Seitenauszug ::
News 2022

--- 18. Oktober 2022 ---

 

KURT RYDL

zum

Zustand der OPER

 

 

 

Kurt Rydl

zur

aktuellen Situation

an den

Opernhäusern

 

 

Nachfolgend transferiert

in eine autorisierte

Schriftversion:

 

  Die Wiener Staatsoper hat ein Direktoren-Problem:

Ich bin nicht glücklich,

wenn Direktoren einfach nur Manager sind.

Sie sollten aus dem Fach kommen.

Und die österreichische Politik

sollte sich hinterfragen,

ob sie gut beraten ist,

wenn sie Leute aus dem Wirtschafssektor zum Direktor eines Opernhauses bestellt,

die eigentlich nicht die Fähigkeit haben, ein Opernhaus

vom Format der Wiener Staatsoper

zu leiten.

 

Das geht über viele, viele Jahre schon schief.

Man sollte sich großer Dirigenten bedienen,

man sollte sich großer Sänger bedienen,

die wirklich über das Metier Bescheid wissen

und die Nöte und die Leidenschaften kennen,

die dort die wesentlichste Rolle spielen.

Das wäre eine ganz wichtige Geschichte.

 

 

 

 

 

 

Was gibt es zur aktuellen Eskalation des Streites zwischen

Operndirektor Roscic

und dem

Generalmusikdirektor Jordan

zu sagen?

 

Ich möchte hier niemanden anklagen.

Ich kenne Philippe Jordan sehr lange. Ich kenne ihn noch, als er noch als Junge bei seinem Vater korrepitiert hat.

Das war Rosenkavalier 1993 in Paris.

 

Es herrscht eine unelegante Lösung momentan.

Ich bin sehr unglücklich darüber,

dass der Direktor und der Generalmusikdirektor

keine gemeinsame Linie finden

und eigentlich jetzt etwas ungeklärt im Raum steht:

 

Der eine sagt, es ginge um die Wiener Philharmoniker,

der andere verkündet,

es habe mit den Inszenierungen zu tun.

 

Jordans Kritik an den Inszenierungen

unterschreibe ich absolut.

Zudem weiß ich,

was für ein

wunderbarer Dirigent

Philippe Jordan

sein kann.

Bereitgestelltes Material ::

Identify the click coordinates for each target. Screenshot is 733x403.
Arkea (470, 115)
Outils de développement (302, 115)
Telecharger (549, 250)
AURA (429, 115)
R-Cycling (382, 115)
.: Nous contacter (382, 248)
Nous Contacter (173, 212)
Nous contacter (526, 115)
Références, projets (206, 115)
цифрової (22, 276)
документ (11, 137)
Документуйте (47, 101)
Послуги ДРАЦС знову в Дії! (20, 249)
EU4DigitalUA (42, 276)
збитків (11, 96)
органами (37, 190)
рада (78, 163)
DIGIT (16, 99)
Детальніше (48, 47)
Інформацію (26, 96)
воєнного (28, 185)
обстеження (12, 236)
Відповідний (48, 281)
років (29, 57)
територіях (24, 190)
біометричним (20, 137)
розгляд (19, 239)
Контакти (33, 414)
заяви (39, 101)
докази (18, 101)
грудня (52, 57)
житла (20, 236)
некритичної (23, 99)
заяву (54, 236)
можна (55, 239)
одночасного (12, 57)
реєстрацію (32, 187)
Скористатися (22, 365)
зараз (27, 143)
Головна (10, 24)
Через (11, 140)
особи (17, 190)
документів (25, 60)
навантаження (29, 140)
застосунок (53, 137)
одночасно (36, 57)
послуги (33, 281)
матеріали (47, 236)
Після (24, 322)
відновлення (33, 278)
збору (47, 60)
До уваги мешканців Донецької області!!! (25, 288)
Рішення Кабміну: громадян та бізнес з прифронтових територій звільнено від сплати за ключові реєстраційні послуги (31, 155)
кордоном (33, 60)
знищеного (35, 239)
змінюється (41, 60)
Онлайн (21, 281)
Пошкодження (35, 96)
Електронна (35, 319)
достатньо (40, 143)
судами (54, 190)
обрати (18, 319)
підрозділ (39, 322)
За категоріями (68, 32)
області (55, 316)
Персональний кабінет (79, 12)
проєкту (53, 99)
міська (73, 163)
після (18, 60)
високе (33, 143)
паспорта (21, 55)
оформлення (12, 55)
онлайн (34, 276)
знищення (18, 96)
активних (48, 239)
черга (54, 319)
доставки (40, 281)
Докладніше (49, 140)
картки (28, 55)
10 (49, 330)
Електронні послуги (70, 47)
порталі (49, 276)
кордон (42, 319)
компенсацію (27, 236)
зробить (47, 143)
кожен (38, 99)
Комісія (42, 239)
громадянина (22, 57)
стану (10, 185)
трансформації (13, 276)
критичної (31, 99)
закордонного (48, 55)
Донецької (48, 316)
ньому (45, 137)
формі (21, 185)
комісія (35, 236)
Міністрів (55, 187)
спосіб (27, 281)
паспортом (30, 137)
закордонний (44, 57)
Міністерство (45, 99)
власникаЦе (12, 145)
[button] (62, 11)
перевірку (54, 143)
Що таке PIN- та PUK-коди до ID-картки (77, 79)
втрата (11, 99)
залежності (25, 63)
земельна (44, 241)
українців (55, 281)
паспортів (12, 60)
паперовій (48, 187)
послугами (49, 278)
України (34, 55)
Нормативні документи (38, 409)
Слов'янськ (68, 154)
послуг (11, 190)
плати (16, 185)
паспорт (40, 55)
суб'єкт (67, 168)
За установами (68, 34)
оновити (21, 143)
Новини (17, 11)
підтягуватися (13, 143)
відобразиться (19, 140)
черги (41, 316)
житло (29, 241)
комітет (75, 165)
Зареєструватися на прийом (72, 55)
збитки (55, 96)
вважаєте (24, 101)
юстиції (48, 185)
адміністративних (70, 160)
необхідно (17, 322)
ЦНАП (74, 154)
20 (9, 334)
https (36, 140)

Aufgabenstellung ::
Wann und wo fand laut Seitenauszug der „Rosenkavalier“ statt, bei dem Philippe Jordan als Junge bei seinem Vater korrepetierte? Die Einträge stammen aus einer anderen Quelle als der Seitenauszug.

Ausgearbeitete Lösung ::
1993 in Paris.